▸ **WHAT THIS TASK INVOLVES**
Print, word for word, only the lines from the one with "The height and width of the screenshot is (444, 551)." down to the last line of the listing below; no pictures.
*** Opening of EXERCISE DATA ***
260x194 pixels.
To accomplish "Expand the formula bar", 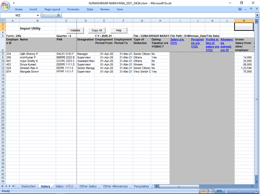I will click(257, 15).
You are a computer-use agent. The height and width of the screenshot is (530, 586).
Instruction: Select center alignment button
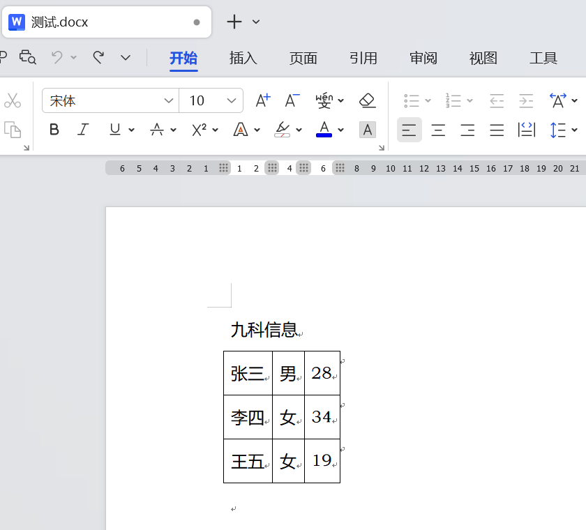coord(438,130)
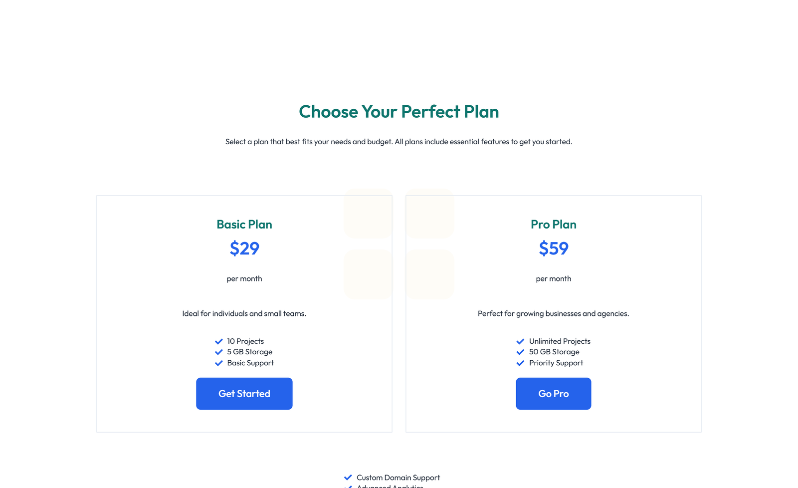Click the checkmark icon beside "10 Projects"
798x488 pixels.
218,341
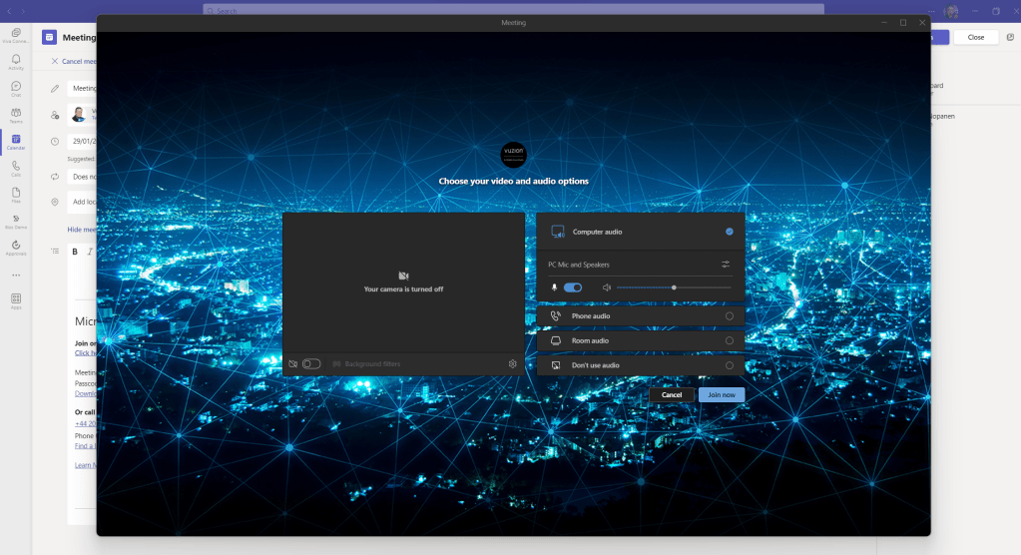Select the Room audio option

(730, 341)
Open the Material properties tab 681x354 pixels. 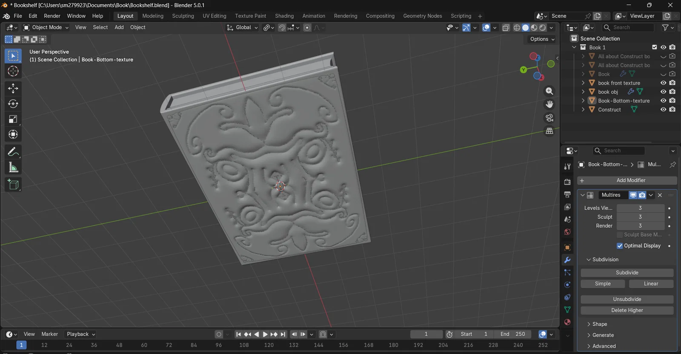click(567, 322)
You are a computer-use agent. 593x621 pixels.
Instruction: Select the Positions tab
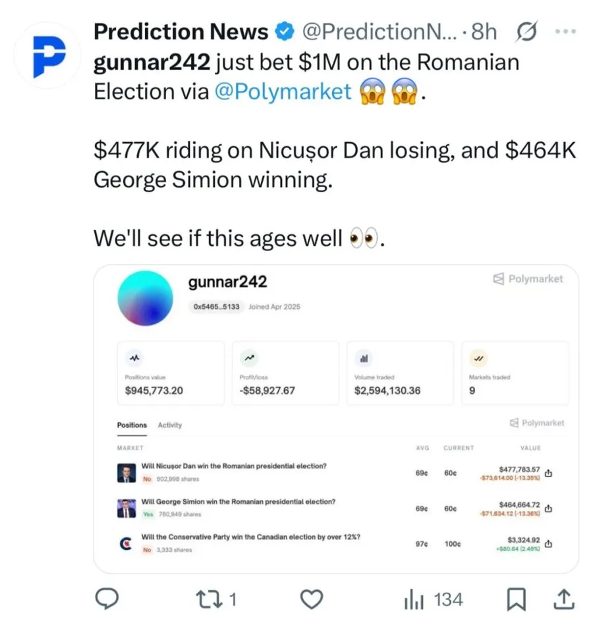tap(132, 425)
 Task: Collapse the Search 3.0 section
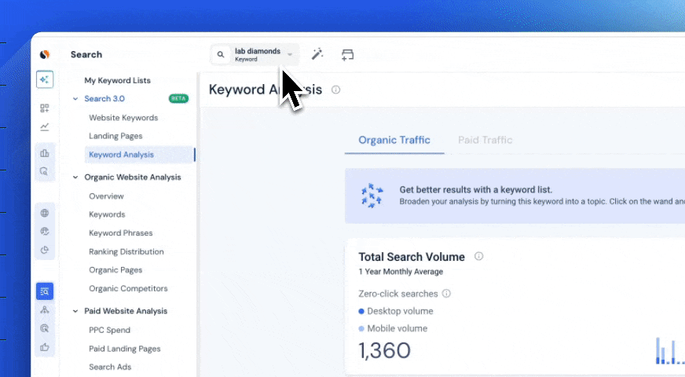[75, 99]
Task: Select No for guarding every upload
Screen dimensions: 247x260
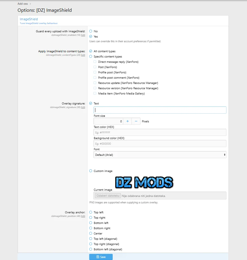Action: (91, 31)
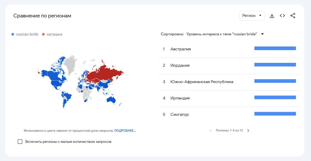The image size is (311, 161).
Task: Select Иордания in the regions list
Action: click(x=229, y=65)
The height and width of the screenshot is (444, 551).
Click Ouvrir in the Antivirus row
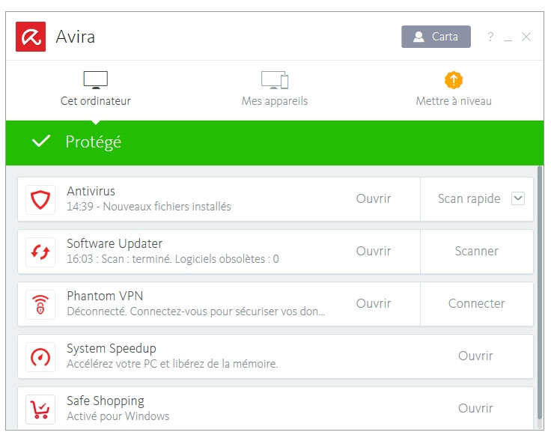pos(374,199)
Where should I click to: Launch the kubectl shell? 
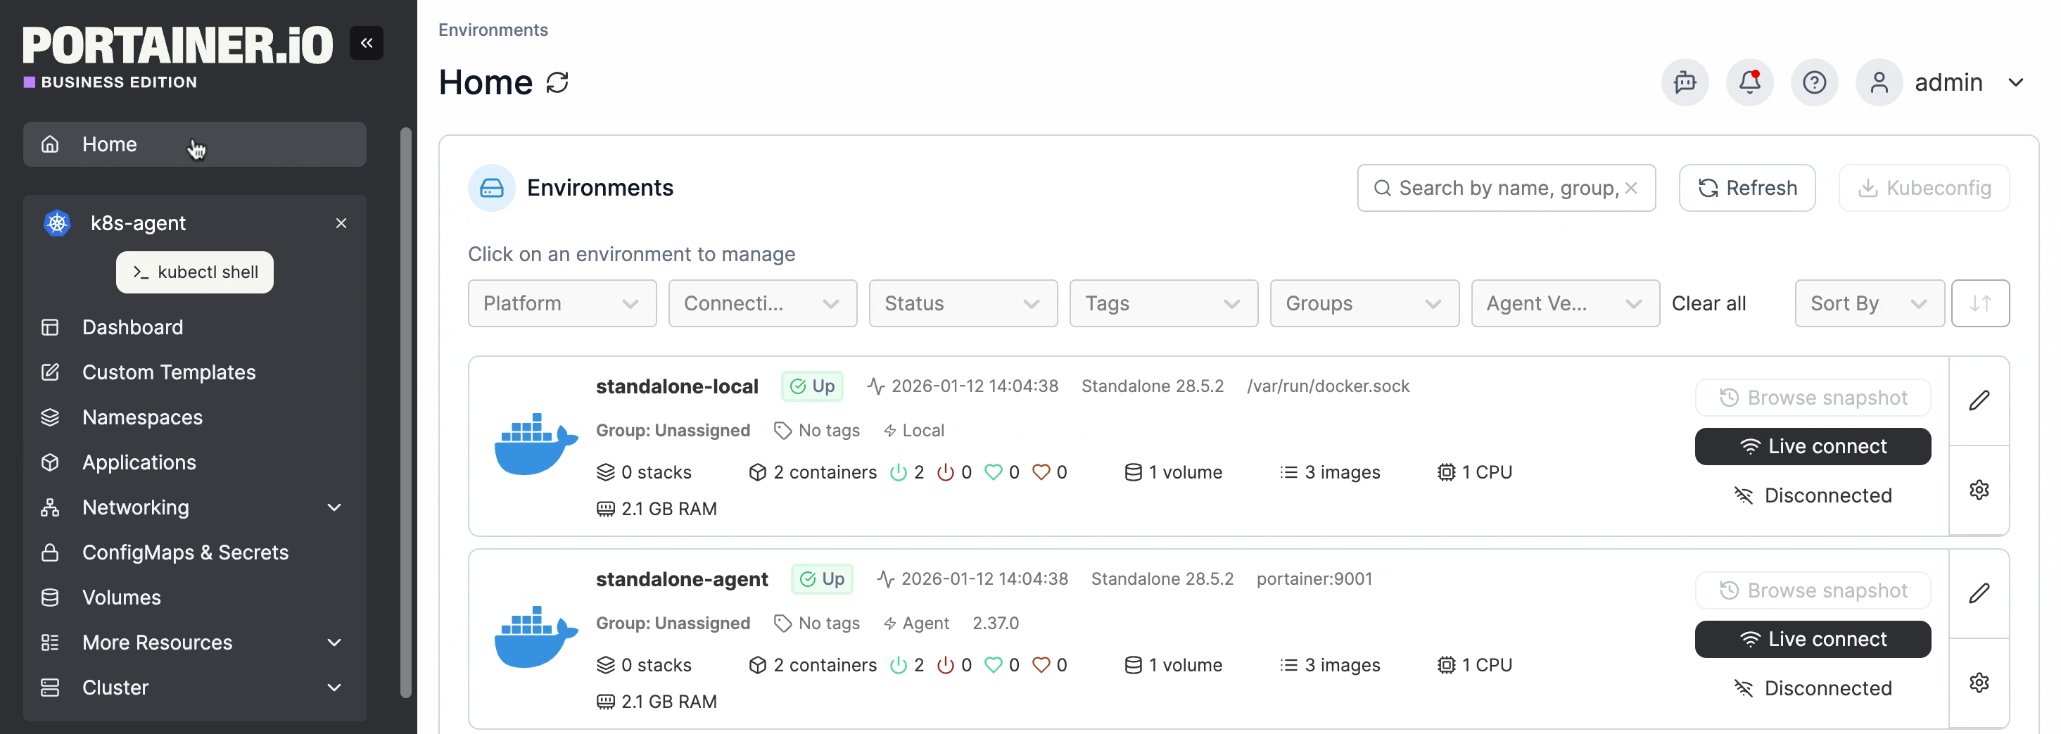(194, 272)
*** Close of EXERCISE DATA ***
▸ **TASK OUTPUT**
The height and width of the screenshot is (444, 551).
Click Ouvrir in the Antivirus row
pos(374,199)
Where should I click to: Launch the kubectl shell? 
(194, 272)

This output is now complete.